• _THE TASK_:
According to the passage on ungapped alignment for translating BLAST programs, which BLAST implementation always runs TBLASTX ungapped?
[[ SELECTED EXCERPT open ]]
8.14 Consider Using Ungapped Alignment for BLASTX, TBLASTN, and TBLASTX
The
first versions of BLAST produced strictly ungapped alignments but
were still very useful. Although gapped alignment has some
advantages, it may produce surprising results. When running the
translating BLAST programs (BLASTX, TBLASTN, and TBLASTX), you
generally look for protein coding regions and therefore
don't expect to see stop codons. Stop codons are
very frequent in alignments from these programs, and it
isn't possible to eliminate stop codons by simply
making their scores highly negative. In standard alignment algorithms
(see Chapter 3), no match score can be more negative than the cost of
two gaps. In Figure 8-6, all stop codon scores are
given a value of -999 (for more details, see Chapter 10). Notice how
two alternating gaps skip over the stops in this TBLASTX alignment
between two noncoding sequences (this is a WU-BLAST alignment;
NCBI-BLAST is always ungapped for TBLASTX). You can avoid stop codons
only by using ungapped alignment in addition to highly negative stop
scores. Doing so segments the alignment in Figure 8-6 into three short alignments with insignificant
E-values.
[[ SELECTED EXCERPT closed ]]
[[ DATA SHOWN open ]]
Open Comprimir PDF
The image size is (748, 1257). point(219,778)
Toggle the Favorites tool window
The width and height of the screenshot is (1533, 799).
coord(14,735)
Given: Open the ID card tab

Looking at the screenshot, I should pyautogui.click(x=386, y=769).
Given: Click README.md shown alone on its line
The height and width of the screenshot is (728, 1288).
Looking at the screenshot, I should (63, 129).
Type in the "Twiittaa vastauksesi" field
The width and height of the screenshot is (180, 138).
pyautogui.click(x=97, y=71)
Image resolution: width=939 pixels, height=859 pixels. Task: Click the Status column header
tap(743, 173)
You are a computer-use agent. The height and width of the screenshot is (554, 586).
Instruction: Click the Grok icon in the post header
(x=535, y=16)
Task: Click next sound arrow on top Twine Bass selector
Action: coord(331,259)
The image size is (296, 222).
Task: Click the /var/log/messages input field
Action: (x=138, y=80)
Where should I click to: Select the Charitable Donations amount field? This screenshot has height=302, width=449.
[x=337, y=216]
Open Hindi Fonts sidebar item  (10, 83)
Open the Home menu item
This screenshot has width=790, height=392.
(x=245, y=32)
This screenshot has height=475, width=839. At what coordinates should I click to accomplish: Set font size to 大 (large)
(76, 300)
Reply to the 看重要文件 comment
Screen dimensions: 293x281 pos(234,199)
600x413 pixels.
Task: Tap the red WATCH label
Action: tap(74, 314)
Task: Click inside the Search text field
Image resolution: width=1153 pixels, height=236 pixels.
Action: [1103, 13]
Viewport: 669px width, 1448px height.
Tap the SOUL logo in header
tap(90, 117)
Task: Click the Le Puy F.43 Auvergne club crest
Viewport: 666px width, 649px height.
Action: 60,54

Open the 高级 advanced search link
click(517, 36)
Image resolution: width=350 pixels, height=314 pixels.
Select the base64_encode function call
[[ DATA SHOWN closed ]]
• _RESPONSE AREA_:
NCBI-BLAST